# So how much power increase Naruto gets from his modes?



## The Great One (Oct 29, 2017)

In DBZ Goku gets 50x power increase in his Ssj mode compare to this base, 100x in Ssj2 and 4xSsj 2 in Ssj 3.

So like that how much power increase Nauto gets from his mode compare to his Base.

Pre-Rikudou Naruto - SM, KCM, KCM2, BM compare to his Base.

Post-Rikudou Base compare to Pre-Rikudou Base.

Post-Rikudou Naruto - Semi-RSM, RSM, KCM+SM compare to his Base.


----------



## Crimson Flam3s (Oct 29, 2017)

However much the plot needs it to be.

Reactions: Agree 2 | Winner 1


----------



## Ashi (Oct 29, 2017)

Crimson Flam3s said:


> However much the plot needs it to be.


----------



## hbcaptain (Oct 29, 2017)

x3


----------



## Ultrafragor (Oct 29, 2017)

I feel like, if you went back and examined those power levels from DBZ, they wouldn't add up right.


----------



## Nuttynutdude (Oct 29, 2017)

Ultrafragor said:


> I feel like, if you went back and examined those power levels from DBZ, they wouldn't add up right.

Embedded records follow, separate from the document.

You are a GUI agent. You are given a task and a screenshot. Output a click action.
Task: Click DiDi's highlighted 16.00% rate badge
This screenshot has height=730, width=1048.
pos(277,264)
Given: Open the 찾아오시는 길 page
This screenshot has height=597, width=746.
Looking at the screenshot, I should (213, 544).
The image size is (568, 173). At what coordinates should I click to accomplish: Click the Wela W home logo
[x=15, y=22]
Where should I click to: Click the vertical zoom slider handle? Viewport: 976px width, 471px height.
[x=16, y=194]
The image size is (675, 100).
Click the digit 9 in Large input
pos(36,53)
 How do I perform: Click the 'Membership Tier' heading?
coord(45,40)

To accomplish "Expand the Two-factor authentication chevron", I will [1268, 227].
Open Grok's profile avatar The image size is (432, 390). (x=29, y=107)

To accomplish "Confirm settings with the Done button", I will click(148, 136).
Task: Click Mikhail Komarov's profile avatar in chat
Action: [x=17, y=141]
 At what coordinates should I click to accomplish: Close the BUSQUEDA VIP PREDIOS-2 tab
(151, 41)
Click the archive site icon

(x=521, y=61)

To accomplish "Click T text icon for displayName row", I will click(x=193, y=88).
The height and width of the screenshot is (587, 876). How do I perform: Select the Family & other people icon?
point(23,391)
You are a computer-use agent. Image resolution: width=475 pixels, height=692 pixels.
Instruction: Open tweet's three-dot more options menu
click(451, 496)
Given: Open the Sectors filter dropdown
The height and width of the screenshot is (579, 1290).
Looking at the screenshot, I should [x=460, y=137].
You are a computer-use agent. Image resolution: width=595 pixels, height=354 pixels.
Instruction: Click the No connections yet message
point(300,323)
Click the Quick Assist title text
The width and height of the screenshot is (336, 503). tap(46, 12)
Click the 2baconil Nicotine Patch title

It doesnt seem like it, but thats what we have to go by.


----------



## Nuttynutdude (Oct 29, 2017)

Batzzaro29 said:


> In DBZ Goku gets 50x power increase in his Ssj mode compare to this base, 100x in Ssj2 and 4xSsj 2 in Ssj 3.
> 
> So like that how much power increase Nauto gets from his mode compare to his Base.
> 
> ...


SM is probably closer to 10-20 times base, KCM1 is about 2x stronger than that, and KCM2 is anywhere from slightly stronger to 5 times stronger than KCM1. BM? is this cloak/tailed cloak or full avatar? Full avatar isnt much stronger than KCM2 since its basically the same thing. cloak is just KCM without control

Base vs base? Post six paths base is stupid. He could probably fight on par with KCM2

Six paths sage mode was enough to one shot juubidara. His base is like 8 gates guy vs a genin. 
kcm six paths sage mode with sage mode stacked on top of that? The only ones matching/beating him are adult sasuke(no idea how he caught up, but ehh thats what it says) Kaguya, DMS Kakashi/Obito, fused Momoshiki, and Hagaromo. (arguably Juubito but we dont know how strong he is, and arguably Hamura but again, no scale of strength)

Reactions: Like 1


----------



## Hi no Ishi (Oct 29, 2017)

Base Naruto can shatter stone while restrained (which is a better feat even than Kisame breaking out of wooden stocks) and fight Deva in CQC for a while evenly as of the pain arc. So using that as a baseline...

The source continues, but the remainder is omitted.